Mereka melewati koridor sekolah lalu menuruni tangga kemudian berjalan menuju lapangan sekolah, dari kejauhan saja lapangan itu sudah ramai, sepertinya bukan cuma kelas mereka yang berolah raga.

Mata Aarun menangkap sosok pemuda yang lebih tinggi darinya sedang bermain bola dengan teman-teman dari kelasnya, itu Ian Joshua pemuda yang menolong Hannah dan berhasil membuat Aarun cemburu.

Ia ingat sekali perhatian-perhatian yang di berikan Hannah pada Ian, rasanya jika melihat pria itu ia kembali merasakan api cemburu.

"Sepertinya olah raga kali ini di gabung dengan kelas lain," kata Ardo membuyarkan lamunan Aarun.

"Ya, kau benar," jawabnya singkat.

"Ayo kita kesana," ajak Ardo mulai berlari kecil di ikuti Aarun di belakangnya.
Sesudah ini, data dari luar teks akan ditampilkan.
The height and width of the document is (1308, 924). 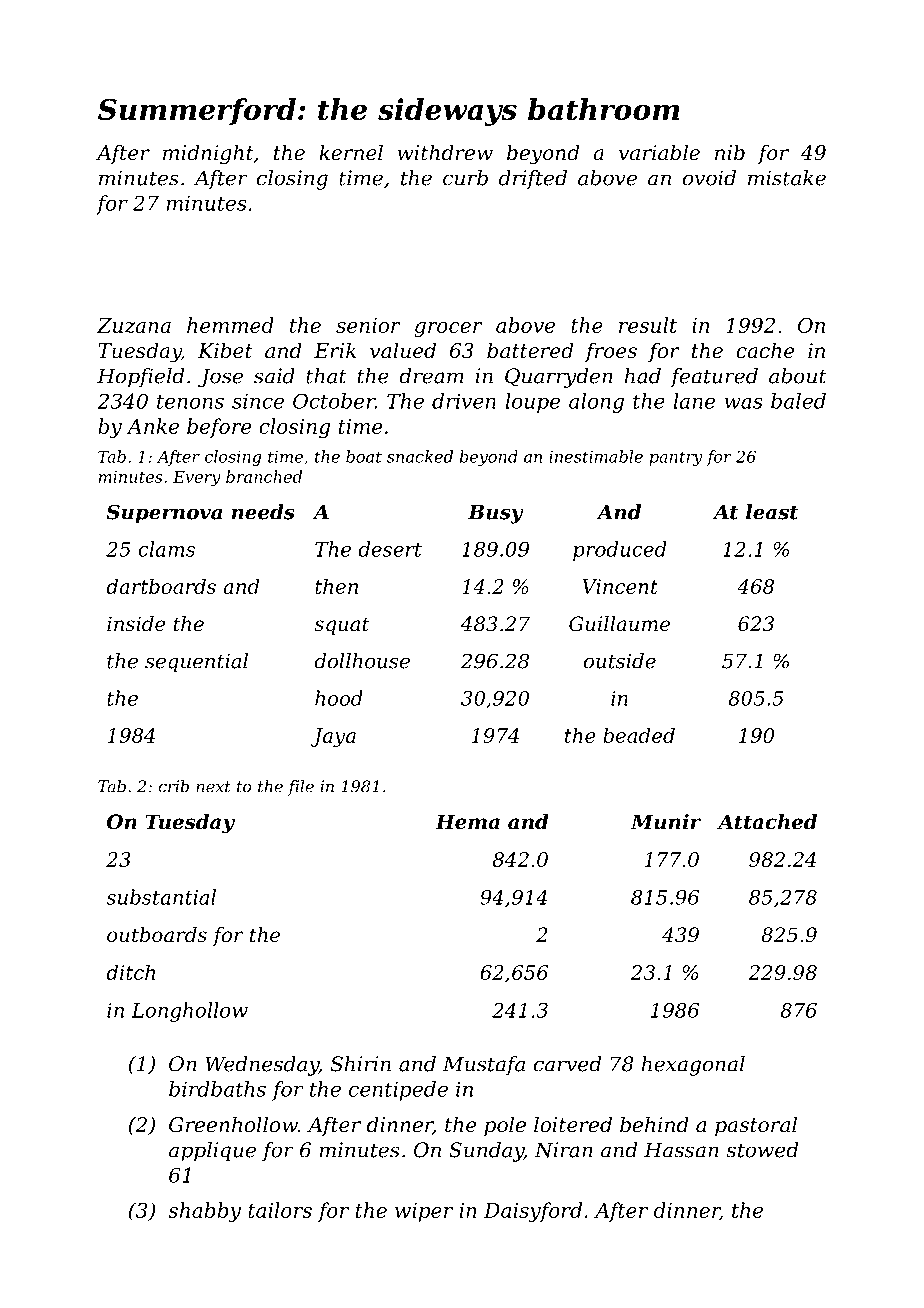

Tapi baru beberapa langkah Aarun terjatuh akibat seseorang yang menabraknya, beberapa barang terjatuh ke lantai, Aarun tidak sengaja melihat barang yang jatuh tersebut.

Ada rokok dan obat berbentuk bulat berwarna-warni, obat itu merupakan ekstasi atau dalam medis di kenal sebagai Metilendioksimrtamfetamina, Aarun mengerutkan alisnya saat pria yang menabraknya dengan gesit memungut semua barang itu.
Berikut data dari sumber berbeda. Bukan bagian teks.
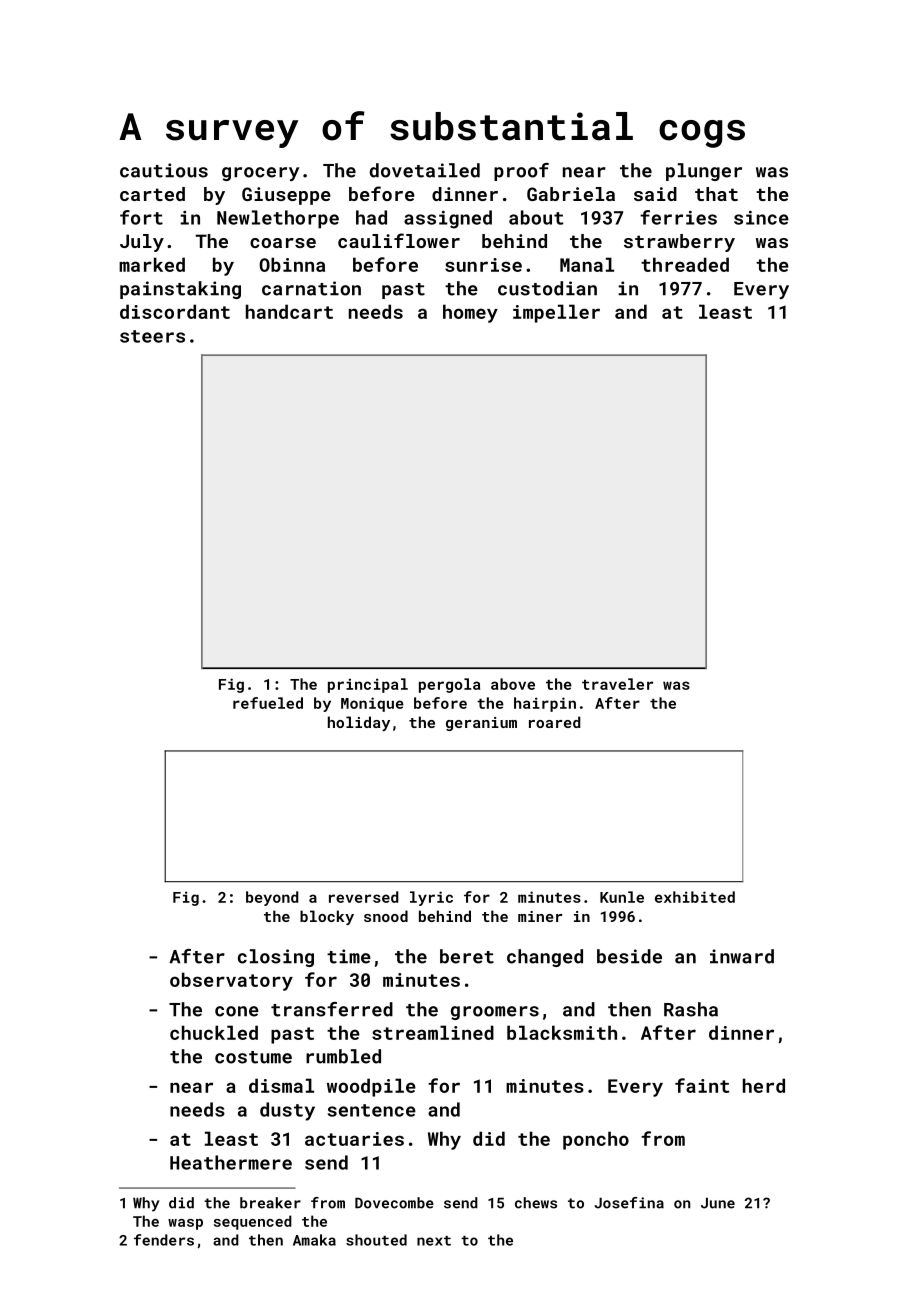 This page has height=1316, width=908. I want to click on chuckled, so click(214, 1032).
"Syuuuttt jangan mengadu pada guru!" kata pria bernama Edgard tersebut.

"Memangnya itu obat apa?" tanya Aarun seraya berdiri.
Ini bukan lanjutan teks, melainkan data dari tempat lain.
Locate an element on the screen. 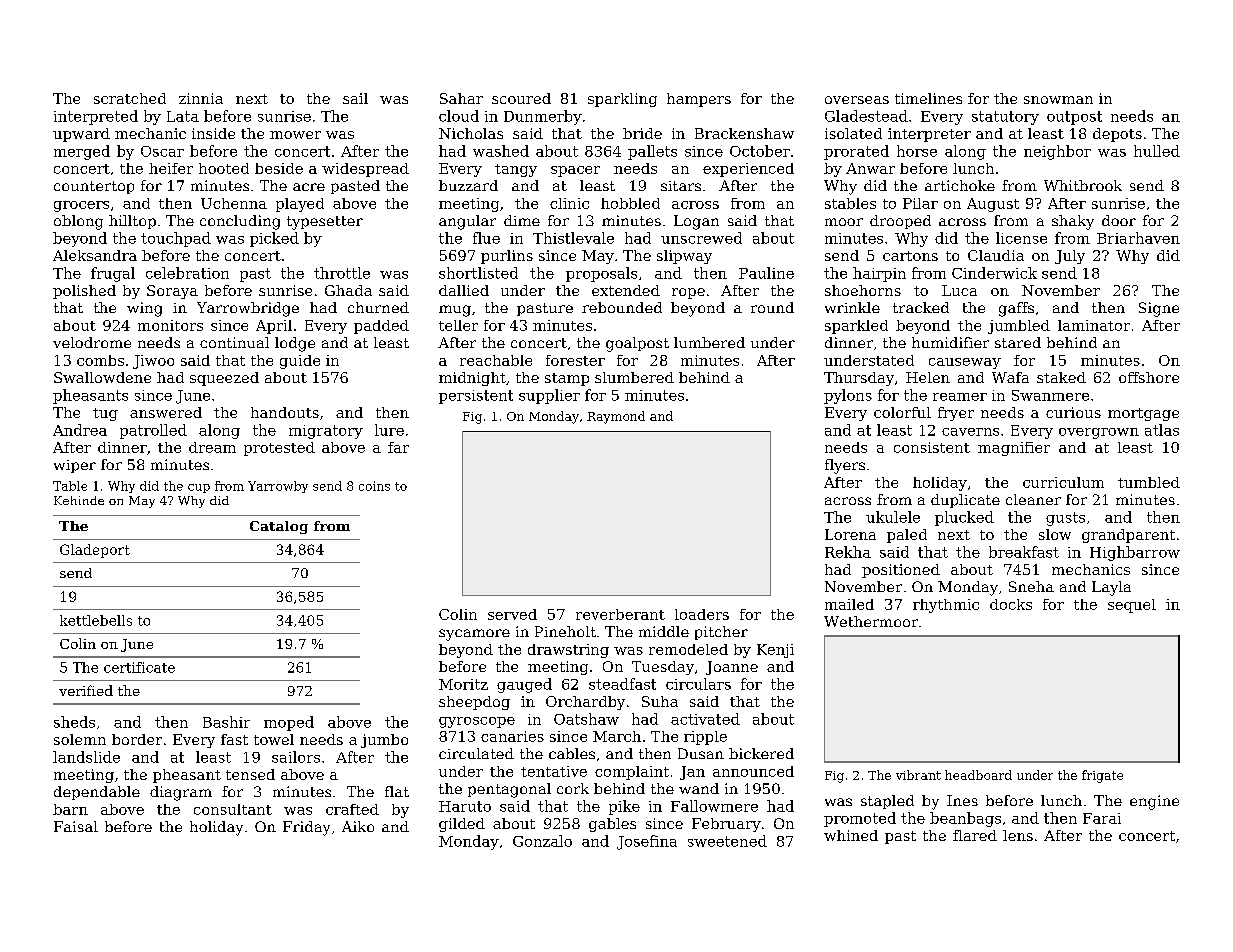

Edgard ikut berdiri sambil memasukkan barang itu pada bungkusan seragam putihnya, ia sedikit kaget saat mengetahui Aarun tak tahu benda apa itu.

Ia membisikkan sesuatu pada Aarun "Hanya obat sederhana, jika kau coba kau pasti ketagihan."

Aarun tentu tidak bodoh, ia pernah dengar atau menonton TV "Seperti obat penenang?"

Edgard terkekeh pelan, karena jawaban Aarun tidak sesuai, ia terus-terus mendekat pada Aarun "Kau tak perlu tahu, nanti juga kau mengerti," ucap Edgard sedikit berbisik lalu tanpa berbicara lagi pria itu berlari masuk ke dalam toilet.

Aarun menatap punggung Edgard, ia berpikir sesuatu tentang pria yang baru saja ia temui, pria yang sering kedapatan bolos dengan dirinya, tapi Edgard sepertinya punya sisi lain yang mungkin Aarun tak ketahui.